Può sembrare una prigione ed effettivamente lo è. Ma lo stato di prigionia non sta nella forma ma nella sostanza.
È difficile da spiegare ma è semplice da capire, una volta che vi sarà chiaro sarà sempre sotto i vostri occhi.
E le vedrete… eccome se le vedrete le sbarre.
Non si tratta di una stanza grigia da cui è preclusa ogni fuga. O meglio, magari si tratta pure di quello, ma rimane comunque un semplice esempio di una teoria più grande e generale.
La mia prigione, nonché la mia prigionia, è un’ombra. Può trattarsi (e allo stesso tempo non trattarsi) di un’ombra che manifesta il mio corpo per via della luminosità (naturale o artificiale) che lo investe.
Ora mi sovviene un ricordo, quel videogioco per Nintendo Wii che si chiamava “The Last Story”. Una frase all’interno della narrazione mi colpì: “Più è grande la luce, più sarà grande l’ombra che proietterà”.
Non è forse così per la vita di tutti i giorni? Ma forse vi confondo… Forse mi confondo.
Sappiate che questa “cosa” gravita su di me, una sorta di nuvola grigia che mi segue e che mi insegue, una sorta di custode oscuro.
Detto così sembra inquietantissimo, e forse lo è, ma è meno grave di quello che si può pensare. In un certo senso siamo noi, o meglio quello che immaginiamo essere noi. È una consistenza che esiste per noi e nessun altro, una sostanza che si è modellata sulla nostra forma.
L’altro giorno, tuttavia, ho provato a scendere a patti. Non credo che essa sia, né che debba essere. Ma sta di fatto che è ed è presente.
E allora ho chiesto domande che mi facevano ribrezzo al solo pensiero, parole che a formularle davano il voltastomaco. La risposta dell’ombra, ovvero la risposta del me medesimo che non è ma che in questo momento c’è, fu una risposta lapidaria.

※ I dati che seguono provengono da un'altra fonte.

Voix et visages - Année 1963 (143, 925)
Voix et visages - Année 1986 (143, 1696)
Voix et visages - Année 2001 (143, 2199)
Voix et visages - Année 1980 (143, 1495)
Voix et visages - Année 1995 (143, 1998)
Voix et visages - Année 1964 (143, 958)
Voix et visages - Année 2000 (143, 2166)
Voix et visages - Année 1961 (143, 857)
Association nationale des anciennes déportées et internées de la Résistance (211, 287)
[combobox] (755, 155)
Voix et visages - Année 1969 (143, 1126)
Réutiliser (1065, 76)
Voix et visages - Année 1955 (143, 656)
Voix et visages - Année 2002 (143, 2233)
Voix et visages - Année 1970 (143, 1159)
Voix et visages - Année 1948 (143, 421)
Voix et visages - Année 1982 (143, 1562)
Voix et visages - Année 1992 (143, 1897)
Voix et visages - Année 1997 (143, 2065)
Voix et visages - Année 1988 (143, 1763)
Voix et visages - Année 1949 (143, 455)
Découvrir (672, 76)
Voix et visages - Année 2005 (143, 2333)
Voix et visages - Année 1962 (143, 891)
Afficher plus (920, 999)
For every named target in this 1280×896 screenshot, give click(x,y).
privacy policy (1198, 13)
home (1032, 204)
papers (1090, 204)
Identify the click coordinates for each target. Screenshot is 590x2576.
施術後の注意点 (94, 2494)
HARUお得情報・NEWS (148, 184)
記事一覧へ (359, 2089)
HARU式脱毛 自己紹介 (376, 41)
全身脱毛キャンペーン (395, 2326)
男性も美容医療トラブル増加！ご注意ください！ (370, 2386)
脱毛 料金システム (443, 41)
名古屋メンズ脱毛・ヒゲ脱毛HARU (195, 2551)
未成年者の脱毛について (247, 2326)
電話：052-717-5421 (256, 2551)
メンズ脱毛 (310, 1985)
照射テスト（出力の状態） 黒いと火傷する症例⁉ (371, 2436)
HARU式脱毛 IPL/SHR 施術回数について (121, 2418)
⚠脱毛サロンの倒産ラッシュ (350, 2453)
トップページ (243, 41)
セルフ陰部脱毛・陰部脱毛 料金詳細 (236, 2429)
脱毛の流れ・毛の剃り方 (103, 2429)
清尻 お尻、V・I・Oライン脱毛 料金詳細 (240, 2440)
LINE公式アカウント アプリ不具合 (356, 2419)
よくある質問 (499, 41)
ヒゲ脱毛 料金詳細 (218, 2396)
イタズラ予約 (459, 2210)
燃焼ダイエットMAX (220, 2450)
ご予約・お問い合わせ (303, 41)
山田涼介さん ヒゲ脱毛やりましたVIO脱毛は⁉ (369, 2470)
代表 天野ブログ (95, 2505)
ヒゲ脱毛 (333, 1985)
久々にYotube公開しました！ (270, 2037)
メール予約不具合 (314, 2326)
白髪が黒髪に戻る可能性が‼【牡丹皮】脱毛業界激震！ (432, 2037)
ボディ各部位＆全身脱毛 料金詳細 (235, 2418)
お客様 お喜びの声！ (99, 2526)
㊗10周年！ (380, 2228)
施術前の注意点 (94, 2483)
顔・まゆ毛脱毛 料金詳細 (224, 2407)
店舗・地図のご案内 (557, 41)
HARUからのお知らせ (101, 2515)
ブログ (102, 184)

Ed ero così orripilato dalla domanda che la risposta non fece neanche troppa paura. Probabilmente è tutto una menzogna: la risposta in primo luogo, la domanda in secondo luogo e questo intero scritto in terzo luogo.
Fatto sta che esemplificato non si renderebbe il gioco, qualsivoglia esempio, qualsivoglia domanda si possa formulare o risposta fornire.
Ma arriviamo alla parte saliente del tutto, quella che per me ancora non è, ma che so che sarà (o quantomeno, so che potrebbe essere).
All'ombra diffusa che m’avvolge
Chiedo d’illuminar la notte di colore
Per librar oltre il punto in cui lo sguardo si volge
Affinché io possa ricongiunger all’antico calore.
- Gianluca Boncaldo, Ombra diffusa
È lì (forse) che è avvenuto, avviene e avverrà il miracolo.
Anzi, il miracolo non è mai avvenuto perché è da sempre e per sempre presente. Posta la domanda giusta e fornita la risposta corretta, l’ombra si dischiude da sé. E badate bene, io sto solo descrivendo l’esperienza visiva che si prova. Perché di fatto si transita dalla menzogna alla verità, dal parziale al totale.
In quel momento si è visto, si vede e si vedrà che l’ombra è in realtà luce. La paura e il disgusto sporcano di pece, cambiando nomi alle cose e fraintendendo la realtà. Ma ora so, ora so che (forse) saprò.
Ciò che mi rimane da dire è ben poco rispetto all’immane fatica alla quale vi esorto: trasformate in luce le vostre ombre, o meglio, scoprite la luce dalle vostre ombre. E questo è tutto, così come niente.